Belgium vs England - 'Belgium finishing third means more than Golden Boot to Lukaku'

Posted Saturday, July 14, 2018 by PA

Belgium vs England - 'Belgium finishing third means more than Golden Boot to Lukaku'

Belgium boss Roberto Martinez says beating England to third place at the World Cup means more to Romelu Lukaku than pipping Harry Kane to the Golden Boot.

The England captain tops the tournament scoring charts with six goals, two ahead of Lukaku, and the pair are likely to go head to head in Saturday’s third-place play-off in St Petersburg.

That is likely to provide one of the sub-plots in a fixture neither side wanted to be playing, but Martinez insists taking a podium place is more important than personal accolades.

“Romelu is here to help the team perform, not for individual awards,” said the Spaniard, who was celebrating his 45th birthday on Friday.

“We don’t look at that sort of reward and Romelu is the first to show that with his play. We had a moment against Japan where Romelu has the ball in the box, the last second of the game.

“Any striker that thinks he has 50 per cent chance of a goal takes that, but he made one of the best assists in the tournament.

“Other awards are more interesting to us. To be able to finish third, the best finish for the Belgian national team, would be an achievement we salute more than individual awards.”

Martinez has history with the striker, first coaching him as a teenager with Everton, and has marvelled at the player he has become.
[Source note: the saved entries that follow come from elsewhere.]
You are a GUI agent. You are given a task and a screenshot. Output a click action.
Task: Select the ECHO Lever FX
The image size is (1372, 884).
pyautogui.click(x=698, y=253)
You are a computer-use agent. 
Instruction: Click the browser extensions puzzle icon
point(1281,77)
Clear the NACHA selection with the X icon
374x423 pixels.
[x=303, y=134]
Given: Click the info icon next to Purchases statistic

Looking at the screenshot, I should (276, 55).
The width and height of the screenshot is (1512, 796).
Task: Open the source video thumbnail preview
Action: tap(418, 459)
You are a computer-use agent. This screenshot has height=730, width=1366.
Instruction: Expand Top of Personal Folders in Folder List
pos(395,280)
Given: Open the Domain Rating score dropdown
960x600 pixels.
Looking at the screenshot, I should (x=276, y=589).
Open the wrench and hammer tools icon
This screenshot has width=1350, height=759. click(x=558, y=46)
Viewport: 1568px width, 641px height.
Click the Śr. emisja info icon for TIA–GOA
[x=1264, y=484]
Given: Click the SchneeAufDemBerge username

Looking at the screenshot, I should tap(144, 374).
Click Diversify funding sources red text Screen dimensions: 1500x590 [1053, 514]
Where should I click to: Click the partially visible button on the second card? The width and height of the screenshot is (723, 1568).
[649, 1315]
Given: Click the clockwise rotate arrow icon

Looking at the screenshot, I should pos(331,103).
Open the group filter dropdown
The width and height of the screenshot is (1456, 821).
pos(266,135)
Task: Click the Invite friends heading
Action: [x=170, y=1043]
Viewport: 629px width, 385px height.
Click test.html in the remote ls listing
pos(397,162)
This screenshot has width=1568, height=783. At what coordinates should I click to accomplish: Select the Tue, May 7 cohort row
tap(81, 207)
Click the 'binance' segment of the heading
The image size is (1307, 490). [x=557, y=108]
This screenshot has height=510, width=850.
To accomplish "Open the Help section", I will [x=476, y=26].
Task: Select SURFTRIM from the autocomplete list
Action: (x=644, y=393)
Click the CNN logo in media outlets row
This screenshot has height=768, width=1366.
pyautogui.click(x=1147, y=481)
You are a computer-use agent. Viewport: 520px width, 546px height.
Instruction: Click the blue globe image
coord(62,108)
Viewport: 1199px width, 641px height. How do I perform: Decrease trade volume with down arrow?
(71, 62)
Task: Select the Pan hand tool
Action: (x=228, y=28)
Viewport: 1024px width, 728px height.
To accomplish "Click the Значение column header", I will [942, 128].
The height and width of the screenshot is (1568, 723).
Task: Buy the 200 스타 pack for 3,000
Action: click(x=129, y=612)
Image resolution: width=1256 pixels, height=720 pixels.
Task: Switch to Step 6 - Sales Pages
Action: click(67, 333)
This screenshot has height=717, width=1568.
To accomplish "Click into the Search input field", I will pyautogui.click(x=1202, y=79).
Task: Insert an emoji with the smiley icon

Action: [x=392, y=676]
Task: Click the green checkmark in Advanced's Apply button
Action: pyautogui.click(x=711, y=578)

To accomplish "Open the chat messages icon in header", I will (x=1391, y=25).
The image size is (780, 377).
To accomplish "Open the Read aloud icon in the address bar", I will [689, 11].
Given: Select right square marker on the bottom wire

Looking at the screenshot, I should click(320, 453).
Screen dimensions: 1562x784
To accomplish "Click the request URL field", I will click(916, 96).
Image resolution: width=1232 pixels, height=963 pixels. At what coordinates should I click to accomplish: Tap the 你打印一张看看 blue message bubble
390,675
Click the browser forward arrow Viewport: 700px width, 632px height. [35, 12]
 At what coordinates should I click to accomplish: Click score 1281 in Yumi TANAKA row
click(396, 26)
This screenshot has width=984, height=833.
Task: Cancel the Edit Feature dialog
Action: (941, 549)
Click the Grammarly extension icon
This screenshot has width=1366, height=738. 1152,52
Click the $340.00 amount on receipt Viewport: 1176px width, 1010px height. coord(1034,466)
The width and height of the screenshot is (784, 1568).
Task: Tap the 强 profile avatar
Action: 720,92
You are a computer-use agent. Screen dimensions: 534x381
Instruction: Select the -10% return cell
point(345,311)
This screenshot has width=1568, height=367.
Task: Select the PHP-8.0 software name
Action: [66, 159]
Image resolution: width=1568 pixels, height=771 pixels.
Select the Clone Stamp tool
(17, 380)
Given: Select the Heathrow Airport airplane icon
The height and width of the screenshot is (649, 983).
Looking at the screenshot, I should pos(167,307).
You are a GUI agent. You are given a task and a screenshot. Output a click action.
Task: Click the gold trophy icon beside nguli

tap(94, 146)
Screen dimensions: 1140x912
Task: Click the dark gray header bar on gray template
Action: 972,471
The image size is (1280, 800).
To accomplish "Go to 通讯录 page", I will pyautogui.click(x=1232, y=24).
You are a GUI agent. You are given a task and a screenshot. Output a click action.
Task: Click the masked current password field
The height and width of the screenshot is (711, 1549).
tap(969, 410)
“If you ask me ‘is he the best in the world?’, yes,” he said.

“But I am biased. I worked first with him when he was 19 and I’ve seen an incredible, incredible journey in his career.

“His numbers throughout his career are very difficult (to achieve). His biggest attribute is he is a goalscorer and a finisher.”

Martinez led his side to victory over England when the teams met in the group stage but has noted the positive changes in a country where he spent the majority of his playing and coaching career.

“It’s fair to say English football has had a real feeling of being able to achieve now,” he said.

“St George’s Park has brought that, it is a place of debate, a tactical floor, a place for sharing ideas. With the success of their under-17s and under-20s you could easily see English football at international level has been changing these last few seasons.”

Manwhile, England manager Gareth Southgate intends to keep changes to a minimum for the match.

It has been suggested Southgate could radically alter his team to give some of his fringe players a run-out as England bow out in Russia in the bronze-medal match.

But while Southgate will assess the fitness levels of his players, he does not want to deviate too far from what has become a settled line-up.

Speaking at his pre-match press conference, Southgate said: “We have to decide who can go again physically. Everyone wants to play but sometimes it is not a good decision to play someone if their energy is not quite there.

“We have to think who can give us the best performance. It won’t be the same XI but, ideally, we want to make as few changes as possible.”

Southgate admits it has been tough to come to terms with Wednesday’s semi-final heartbreak at the hands of Croatia but he insists motivation will not be a problem this weekend.

He said: “Emotionally it has been a difficult few days but the players are incredible. They are a pleasure to work with. They have an energy and desire.

“We want to finish the tournament well. We have set a standard of how we work and how we play and we want to aspire to that level every time we go out.

“We have high motivation to perform. We have a chance to win a medal at a World Cup, which only one other English team has ever done.

“There is a lot of motivation for us and Belgium have already beaten us, so we would like to address that as well.”

England’s hopes of winning a first World Cup since 1966 may be over but Southgate is pleased with the progress that has been made. He feels the team has not only improved on the field but perceptions of the national side at home have also been changed.

He said: “If we want to play for England we have to deal with expectation. We have raised expectation and I don’t have a problem with that because we have also raised belief in the players.

“And they now see playing for England as enjoyment, fun and not feeling under siege. There is an energy and connection back.”